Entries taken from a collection
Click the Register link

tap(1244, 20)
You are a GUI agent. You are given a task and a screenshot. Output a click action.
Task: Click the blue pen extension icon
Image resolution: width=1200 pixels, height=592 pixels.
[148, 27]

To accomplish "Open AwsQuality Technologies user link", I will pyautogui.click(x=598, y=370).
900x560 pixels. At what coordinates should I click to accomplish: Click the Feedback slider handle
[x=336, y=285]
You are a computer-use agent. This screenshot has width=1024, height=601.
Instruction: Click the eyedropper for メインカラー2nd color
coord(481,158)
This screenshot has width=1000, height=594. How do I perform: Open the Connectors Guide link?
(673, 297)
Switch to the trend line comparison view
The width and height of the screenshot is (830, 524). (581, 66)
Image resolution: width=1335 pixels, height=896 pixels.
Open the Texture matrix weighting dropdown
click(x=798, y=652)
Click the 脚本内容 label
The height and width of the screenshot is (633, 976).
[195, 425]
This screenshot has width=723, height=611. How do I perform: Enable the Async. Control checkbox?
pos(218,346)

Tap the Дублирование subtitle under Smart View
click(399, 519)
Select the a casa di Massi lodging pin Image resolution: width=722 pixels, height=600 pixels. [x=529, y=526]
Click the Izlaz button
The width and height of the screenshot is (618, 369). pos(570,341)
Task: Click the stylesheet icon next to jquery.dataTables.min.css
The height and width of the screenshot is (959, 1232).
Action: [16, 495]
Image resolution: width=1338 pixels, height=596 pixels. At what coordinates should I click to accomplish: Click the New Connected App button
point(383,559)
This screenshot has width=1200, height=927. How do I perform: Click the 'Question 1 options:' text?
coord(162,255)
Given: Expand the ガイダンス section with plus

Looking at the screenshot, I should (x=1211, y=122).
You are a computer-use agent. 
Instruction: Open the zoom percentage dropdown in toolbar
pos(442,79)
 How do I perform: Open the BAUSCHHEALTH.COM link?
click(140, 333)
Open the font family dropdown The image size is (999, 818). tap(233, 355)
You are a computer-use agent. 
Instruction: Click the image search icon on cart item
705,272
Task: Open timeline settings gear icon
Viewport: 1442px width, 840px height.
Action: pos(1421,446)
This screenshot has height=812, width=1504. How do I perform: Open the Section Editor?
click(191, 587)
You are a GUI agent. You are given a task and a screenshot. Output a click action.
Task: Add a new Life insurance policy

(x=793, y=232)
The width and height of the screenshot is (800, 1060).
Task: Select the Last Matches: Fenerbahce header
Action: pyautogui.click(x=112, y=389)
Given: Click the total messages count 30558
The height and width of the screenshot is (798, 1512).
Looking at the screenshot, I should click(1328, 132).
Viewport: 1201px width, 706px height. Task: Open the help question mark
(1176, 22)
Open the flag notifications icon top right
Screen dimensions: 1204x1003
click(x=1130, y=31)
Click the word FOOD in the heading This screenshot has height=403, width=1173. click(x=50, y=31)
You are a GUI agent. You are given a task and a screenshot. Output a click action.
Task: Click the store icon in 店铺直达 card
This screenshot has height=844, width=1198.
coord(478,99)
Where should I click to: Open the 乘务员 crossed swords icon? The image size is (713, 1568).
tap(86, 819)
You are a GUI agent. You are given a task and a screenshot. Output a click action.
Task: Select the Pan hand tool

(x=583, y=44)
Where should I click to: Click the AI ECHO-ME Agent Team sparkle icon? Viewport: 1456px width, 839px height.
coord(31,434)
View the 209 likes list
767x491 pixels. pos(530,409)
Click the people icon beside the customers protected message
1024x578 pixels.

▶ [Assignment]
Print exactly the lines from the one with "Where should I click to: Click" through the end of the data, inclusive.

▶ [Reply to the exercise]
Where should I click to: Click the AI ECHO-ME Agent Team sparkle icon? Viewport: 1456px width, 839px height.
coord(31,434)
View the 209 likes list
767x491 pixels. pos(530,409)
Click the people icon beside the customers protected message
1024x578 pixels.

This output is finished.